Determine the number of lines below that contain the string "option", and state only that number.

# Data for this task
--*--
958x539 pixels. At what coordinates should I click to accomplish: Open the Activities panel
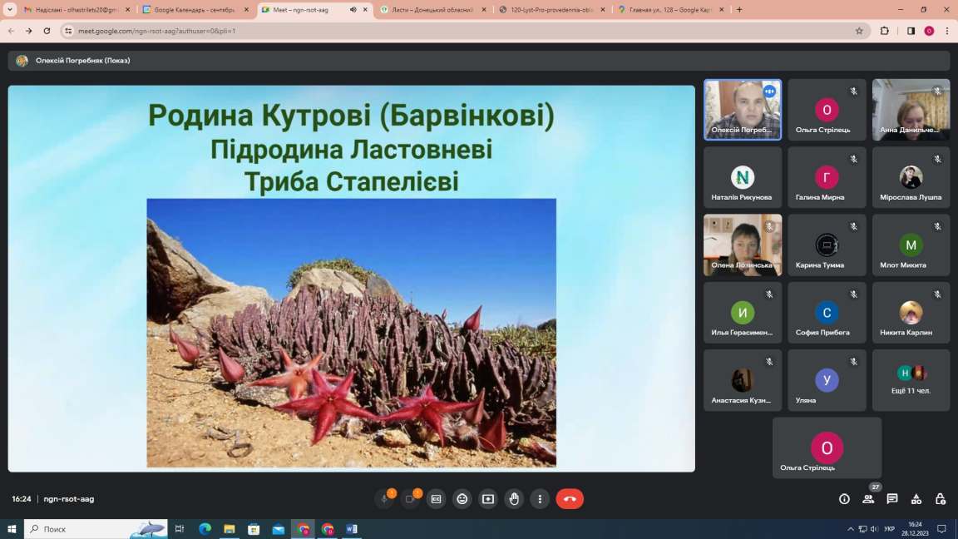(916, 499)
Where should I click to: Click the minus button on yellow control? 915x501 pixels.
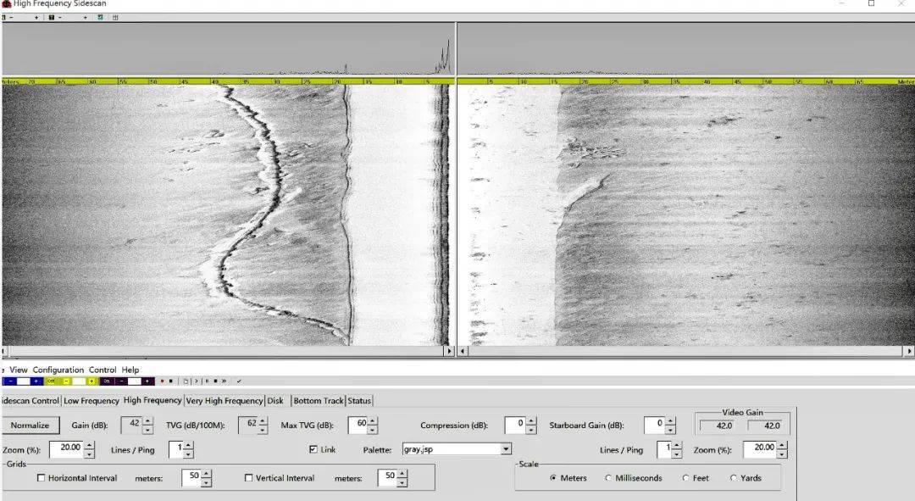coord(66,381)
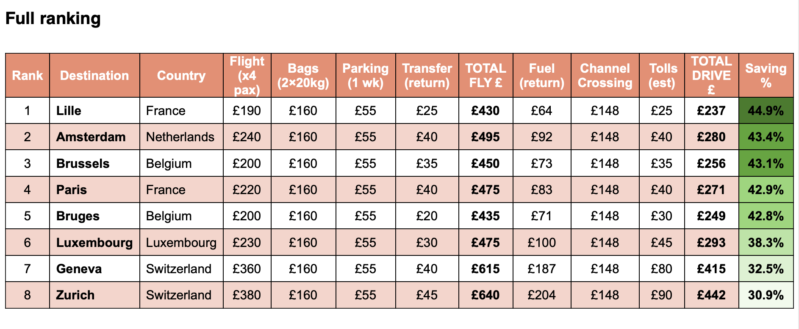Click the Destination column header
This screenshot has width=799, height=329.
click(x=94, y=75)
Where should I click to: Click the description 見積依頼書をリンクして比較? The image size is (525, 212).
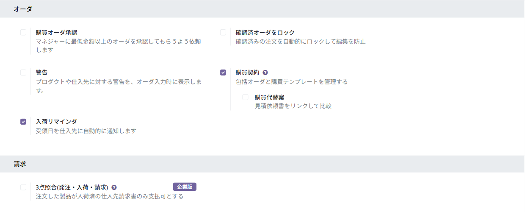tap(293, 106)
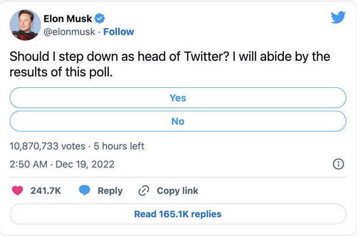Click the Twitter bird logo
The width and height of the screenshot is (357, 237).
[338, 18]
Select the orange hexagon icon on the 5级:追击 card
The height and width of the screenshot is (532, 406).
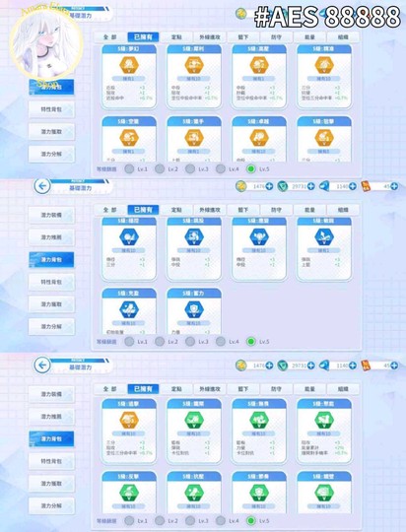coord(129,420)
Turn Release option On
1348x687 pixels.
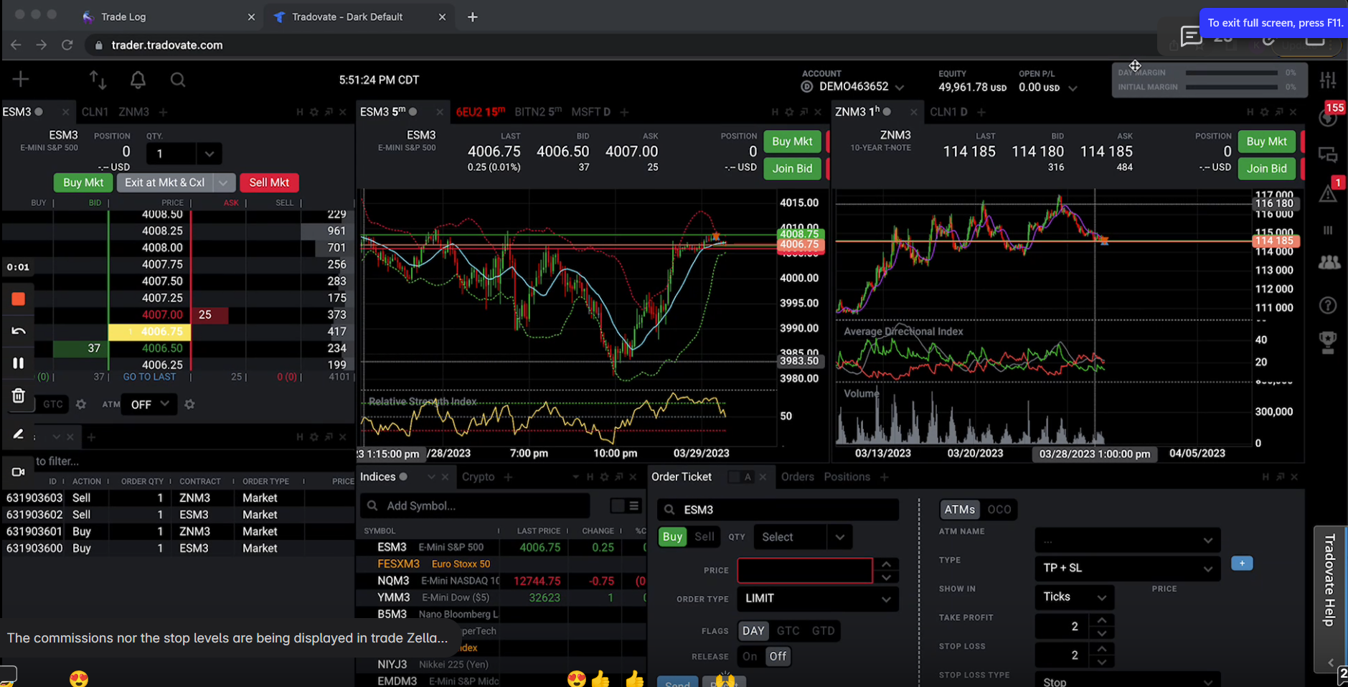(750, 656)
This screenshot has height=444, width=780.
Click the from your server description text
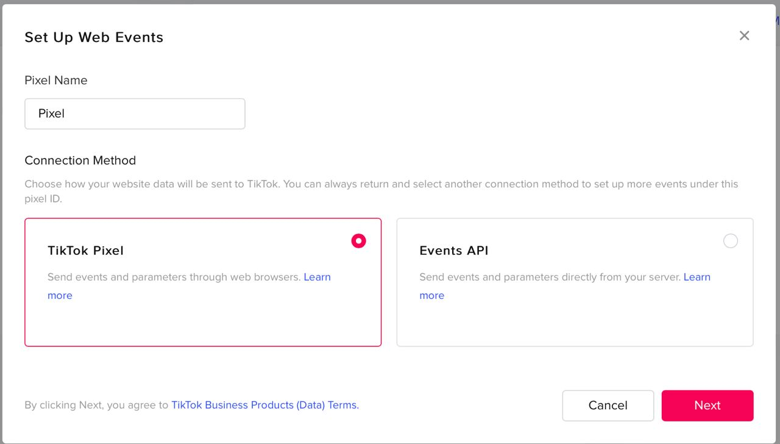(550, 277)
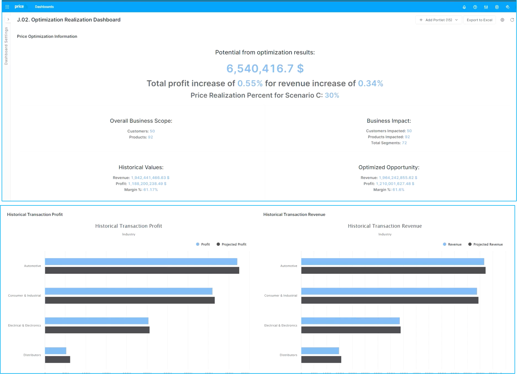Open the app launcher grid icon
517x374 pixels.
tap(7, 7)
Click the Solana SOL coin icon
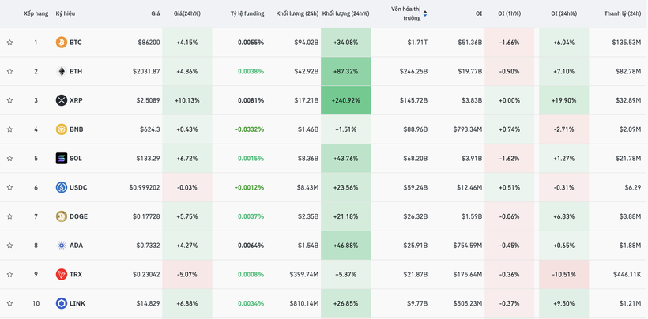 click(61, 159)
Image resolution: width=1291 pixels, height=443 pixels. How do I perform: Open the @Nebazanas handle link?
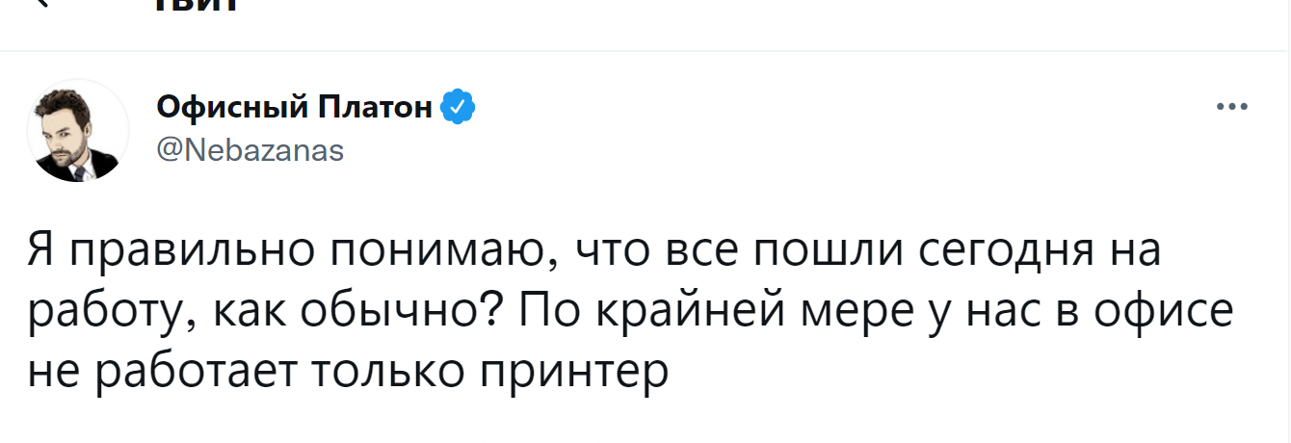tap(250, 150)
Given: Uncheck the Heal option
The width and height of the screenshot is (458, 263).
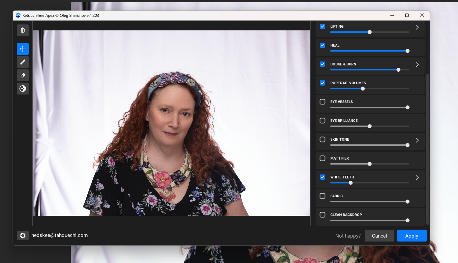Looking at the screenshot, I should 322,45.
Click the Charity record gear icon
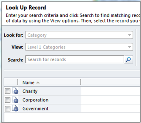 pyautogui.click(x=15, y=91)
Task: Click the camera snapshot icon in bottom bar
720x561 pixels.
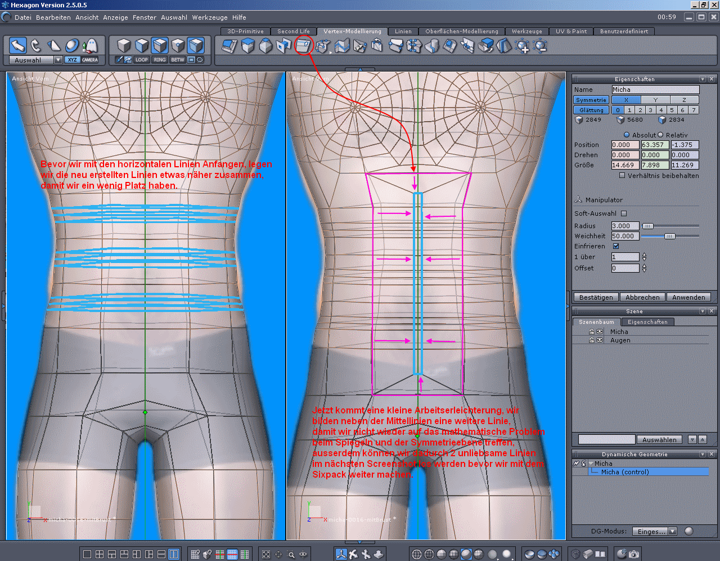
--*--
# Answer to this problem
2